### WORK TO BE COMPLETED
Output the records exactly, with no line skipped.

### RECORDS TO USE
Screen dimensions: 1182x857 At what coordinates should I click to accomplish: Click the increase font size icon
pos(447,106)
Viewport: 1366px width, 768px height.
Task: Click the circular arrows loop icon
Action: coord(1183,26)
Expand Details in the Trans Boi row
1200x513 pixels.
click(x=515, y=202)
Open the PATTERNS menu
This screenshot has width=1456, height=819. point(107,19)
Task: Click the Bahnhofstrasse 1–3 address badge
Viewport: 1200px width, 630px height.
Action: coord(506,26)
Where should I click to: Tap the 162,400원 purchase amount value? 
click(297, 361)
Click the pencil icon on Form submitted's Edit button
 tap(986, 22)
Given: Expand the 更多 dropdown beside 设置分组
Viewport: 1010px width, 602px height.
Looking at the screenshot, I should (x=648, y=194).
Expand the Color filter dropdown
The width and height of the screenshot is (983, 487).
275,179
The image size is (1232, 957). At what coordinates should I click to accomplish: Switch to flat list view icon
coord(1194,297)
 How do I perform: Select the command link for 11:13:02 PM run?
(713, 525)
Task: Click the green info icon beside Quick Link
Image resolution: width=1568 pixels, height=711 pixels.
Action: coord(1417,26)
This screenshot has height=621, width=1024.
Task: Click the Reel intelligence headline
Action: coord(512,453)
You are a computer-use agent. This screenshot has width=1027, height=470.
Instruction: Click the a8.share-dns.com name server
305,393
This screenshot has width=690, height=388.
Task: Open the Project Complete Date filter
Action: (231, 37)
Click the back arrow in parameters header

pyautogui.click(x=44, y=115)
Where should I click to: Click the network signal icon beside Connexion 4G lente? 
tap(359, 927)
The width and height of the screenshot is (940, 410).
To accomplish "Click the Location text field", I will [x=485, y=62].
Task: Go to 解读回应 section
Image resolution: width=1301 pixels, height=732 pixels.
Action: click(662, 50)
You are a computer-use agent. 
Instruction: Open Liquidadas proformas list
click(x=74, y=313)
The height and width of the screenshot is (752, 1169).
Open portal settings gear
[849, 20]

### YOUR RESPONSE
Screen dimensions: 1182x857 At what coordinates should I click to accomplish: Click the increase font size icon
pos(447,106)
Viewport: 1366px width, 768px height.
Task: Click the circular arrows loop icon
Action: coord(1183,26)
Expand Details in the Trans Boi row
1200x513 pixels.
click(x=515, y=202)
Open the PATTERNS menu
This screenshot has width=1456, height=819. point(107,19)
Task: Click the Bahnhofstrasse 1–3 address badge
Viewport: 1200px width, 630px height.
Action: coord(506,26)
Where should I click to: Tap the 162,400원 purchase amount value? 
click(297, 361)
Click the pencil icon on Form submitted's Edit button
 tap(986, 22)
Given: Expand the 更多 dropdown beside 设置分组
Viewport: 1010px width, 602px height.
Looking at the screenshot, I should (x=648, y=194).
Expand the Color filter dropdown
The width and height of the screenshot is (983, 487).
275,179
The image size is (1232, 957). At what coordinates should I click to accomplish: Switch to flat list view icon
coord(1194,297)
 How do I perform: Select the command link for 11:13:02 PM run?
(713, 525)
Task: Click the green info icon beside Quick Link
Image resolution: width=1568 pixels, height=711 pixels.
Action: coord(1417,26)
This screenshot has height=621, width=1024.
Task: Click the Reel intelligence headline
Action: coord(512,453)
You are a computer-use agent. This screenshot has width=1027, height=470.
Instruction: Click the a8.share-dns.com name server
305,393
This screenshot has width=690, height=388.
Task: Open the Project Complete Date filter
Action: (231, 37)
Click the back arrow in parameters header

pyautogui.click(x=44, y=115)
Where should I click to: Click the network signal icon beside Connexion 4G lente? 
tap(359, 927)
The width and height of the screenshot is (940, 410).
To accomplish "Click the Location text field", I will [x=485, y=62].
Task: Go to 解读回应 section
Image resolution: width=1301 pixels, height=732 pixels.
Action: click(662, 50)
You are a computer-use agent. 
Instruction: Open Liquidadas proformas list
click(x=74, y=313)
The height and width of the screenshot is (752, 1169).
Open portal settings gear
[849, 20]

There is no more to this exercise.